◆ Aim of the exercise:
Only the lines from the line containing "basia@turosz.pl (58, 70)" to the end of the entries, both included, belong in your answer, and each must match exactly.

◆ Data records:
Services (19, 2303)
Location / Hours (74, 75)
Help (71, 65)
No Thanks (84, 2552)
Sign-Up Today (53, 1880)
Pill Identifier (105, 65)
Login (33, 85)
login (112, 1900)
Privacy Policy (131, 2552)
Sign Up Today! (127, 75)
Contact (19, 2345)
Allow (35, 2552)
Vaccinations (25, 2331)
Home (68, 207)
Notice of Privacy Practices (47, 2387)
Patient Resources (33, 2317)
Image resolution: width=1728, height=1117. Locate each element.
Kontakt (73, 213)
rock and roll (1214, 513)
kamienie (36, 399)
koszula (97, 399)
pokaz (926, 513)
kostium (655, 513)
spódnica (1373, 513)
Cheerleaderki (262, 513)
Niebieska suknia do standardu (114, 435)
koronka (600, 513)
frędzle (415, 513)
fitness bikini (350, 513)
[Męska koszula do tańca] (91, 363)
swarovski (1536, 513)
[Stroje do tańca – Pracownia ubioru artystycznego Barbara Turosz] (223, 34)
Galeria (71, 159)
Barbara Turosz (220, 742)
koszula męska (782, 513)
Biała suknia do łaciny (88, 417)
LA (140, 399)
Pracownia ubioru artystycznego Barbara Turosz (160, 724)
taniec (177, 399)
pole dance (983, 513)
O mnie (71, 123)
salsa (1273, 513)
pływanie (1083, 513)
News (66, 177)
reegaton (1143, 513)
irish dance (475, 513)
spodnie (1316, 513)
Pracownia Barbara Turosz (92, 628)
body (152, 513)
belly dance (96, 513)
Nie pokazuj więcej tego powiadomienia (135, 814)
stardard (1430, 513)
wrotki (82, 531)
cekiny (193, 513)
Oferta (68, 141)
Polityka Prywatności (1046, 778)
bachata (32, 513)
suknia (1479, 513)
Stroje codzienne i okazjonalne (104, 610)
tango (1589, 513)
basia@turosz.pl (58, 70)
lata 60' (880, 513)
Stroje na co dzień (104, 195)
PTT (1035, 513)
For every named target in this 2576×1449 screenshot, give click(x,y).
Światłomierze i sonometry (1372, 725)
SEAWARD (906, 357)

◆ Response to this task:
basia@turosz.pl (58, 70)
lata 60' (880, 513)
Stroje na co dzień (104, 195)
PTT (1035, 513)
For every named target in this 2576×1449 screenshot, give click(x,y).
Światłomierze i sonometry (1372, 725)
SEAWARD (906, 357)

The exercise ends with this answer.